In Rails when saving a model from a form and values are not provided by the user, an empty string is recorded to the database instead of a NULL as many would prefer (mixing blanks and NULLs can become confusing). This plugin allows you to specify a list of attributes (or exceptions from all the attributes) that will be converted to nil if they are blank before a model is saved.
Only attributes responding to blank? with a value of true will be converted to nil. Therefore, this does not work with integer fields with the value of 0, for example...
Another option is to provide custom setters, instead of handling this in a hook. E.g.:
def foo=(val)
super(val == "" ? nil : val)
end
My suggestion:
# app/models/contact_message.rb
class ContactMessage < ActiveRecord::Base
include CommonValidations
include Shared::Normalizer
end
# app/models/concerns/shared/normalizer.rb
module Shared::Normalizer
extend ActiveSupport::Concern
included do
before_save :nilify_blanks
end
def nilify_blanks
attributes.each do |column, value|
# ugly but work
# self[column] = nil if !self[column].present? && self[column] != false
# best way
#
self[column] = nil if self[column].kind_of? String and self[column].empty?
end
end
end
Sorry for necroposting, but I didn't find exact thing here in answers, if you need solution to specify fields which should be nilified:
module EnforceNil
extend ActiveSupport::Concern
module ClassMethods
def enforce_nil(*args)
self.class_eval do
define_method(:enforce_nil) do
args.each do |argument|
field=self.send(argument)
self.send("#{argument}=", nil) if field.blank?
end
end
before_save :enforce_nil
end
end
end
end
ActiveRecord::Base.send(:include, EnforceNil)
This way:
class User
enforce_nil :phone #,:is_hobbit, etc
end
Enforcing certain field is handy when let's say you have field1 and field2. Field1 has unique index in SQL, but can be blank, so you need enforcement(NULL considered unique, "" - not by SQL), but for field2 you don't actually care and you have already dozens of callbacks or methods, which work when field2 is "", but will dig your app under the layer of errors if field2 is nil.
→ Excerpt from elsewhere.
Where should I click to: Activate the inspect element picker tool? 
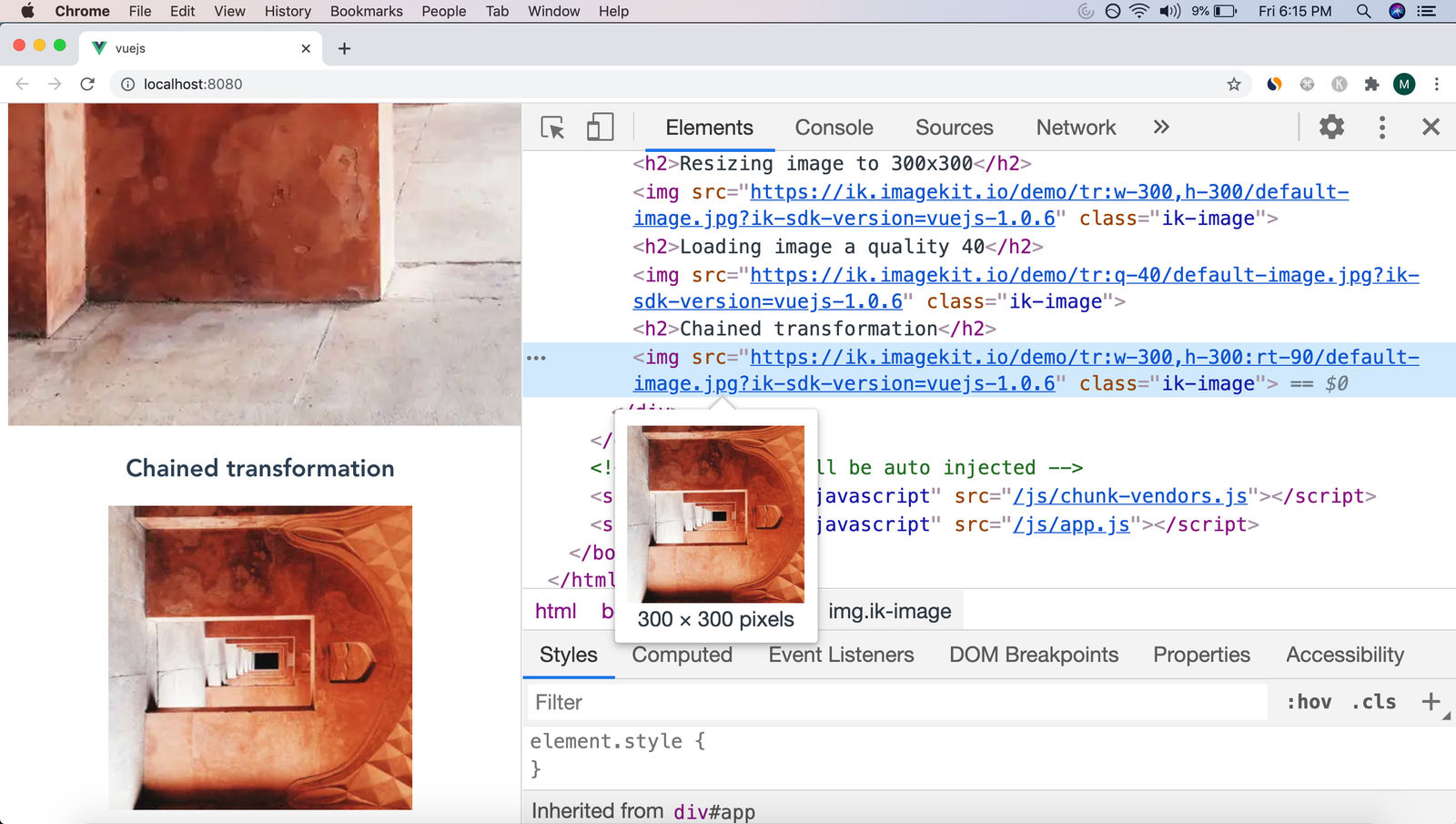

Situation I faced with.
May be useful for someone.
Strip Attributes Gem
There's a handy gem that does this automatically when saving a record, whether that's in a user form or in the console or in a rake task, etc.
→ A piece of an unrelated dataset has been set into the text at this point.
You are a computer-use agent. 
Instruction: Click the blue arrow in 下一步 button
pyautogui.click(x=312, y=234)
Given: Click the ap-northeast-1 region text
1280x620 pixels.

It's called strip_attributes and is extremely easy to use, with sane defaults right out of the box.
It does two main things by default that should almost always be done:
Strip leading and trailing white space:
" My Value " #=> "My Value"
Turn empty Strings into NULL:
"" #=> NULL
" " #=> NULL
Install
You can add it to your gem file with:
gem strip_attributes
Usage
Add it to any (or all) models that you want to strip leading/trailing whitespace from and turn empty strings into NULL:
class DrunkPokerPlayer < ActiveRecord::Base
strip_attributes
end
Advanced Usage
There are additional options that you can pass on a per-Model basis to handle exceptions, like if you want to retain leading/trailing white space or not, etc.
You can view all of the options on the GitHub repository here:
https://github.com/rmm5t/strip_attributes#examples
I use the attribute normalizer gem to normalize attributes before they into the db.